By The Canadian Press
The Canadian Press
The Canadian Press
March 25, 2022 Updated: March 25, 2022

Health Minister Jean-Yves Duclos says the federal government will commit another $2 billion to help provincial health systems work through their surgical and diagnostic backlogs caused by the COVID-19 pandemic.

The money, included in the newly tabled Bill C-17, follows a $4-billion top-up to the federal health transfer last summer and is expected to be a one-time payment, distributed equally based on population.

Throughout the pandemic hospitals across the country had to delay non-emergency procedures to make way for urgent COVID-19 cases.

That has led to delayed care for millions of Canadians, on top of already lengthy wait lists for many procedures and diagnostic tests.

In a report released last month, the Ontario Medical Association estimated the pandemic had delayed 21 million patient services in that province alone, including surgeries for preventative care, cancer screenings and diagnostic tests.

In addition, it said doctors are reporting that patients “who would have been diagnosed and treated sooner are coming in later and sicker” because of the pandemic.

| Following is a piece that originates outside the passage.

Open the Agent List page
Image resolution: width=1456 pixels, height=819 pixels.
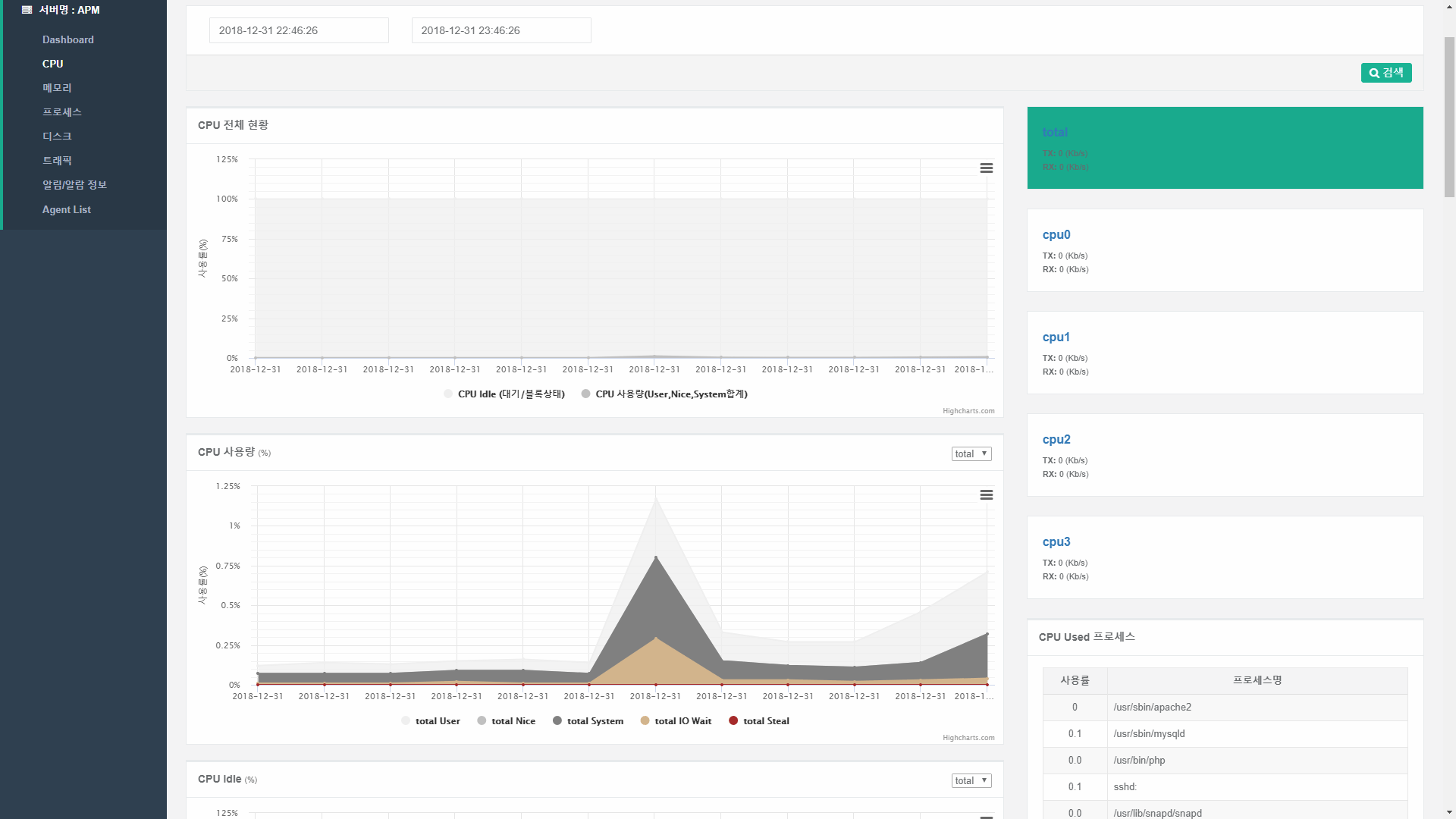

“These delays are a burden that can be very hard to bear for the affected patients, their families and their loved ones, as well as for the health-care workers caring for them,” Duclos said.

The Liberals promised an immediate $6-billion investment to address backlogs during the 2021 federal election campaign.

Provinces have been asking for the federal government to provide an increased share of health spending on a long-term basis so they can make more sustainable changes to address the stress on their health-care systems.

Duclos laid out what he called the federal government’s vision for collaboration with the provinces and territories on health care, citing bilateral deals the government has made in child care and housing as an example.

“We need to acknowledge that if we do not act quickly and decisively, the long-term survival of the universal and public health system Canadians cherish is at risk,” Duclos said.

“Canadians are not interested in a jurisdictional debate or a fiscal or financial fight.”

This collaboration will focus on five priority areas, the minister said: backlogs and recruitment and retention of health-care workers; access to primary care; long-term care and home care; mental health and addictions; and digital health and virtual care.

Bill C-17 would also provide municipalities the authority to deal with transit shortfalls and improve housing supply and affordability, in partnership with the provinces and territories.

The federal government already announced a transfer of $750 million, a one-time payment to help cities maintain service levels despite decreased transit ridership as a result of the pandemic.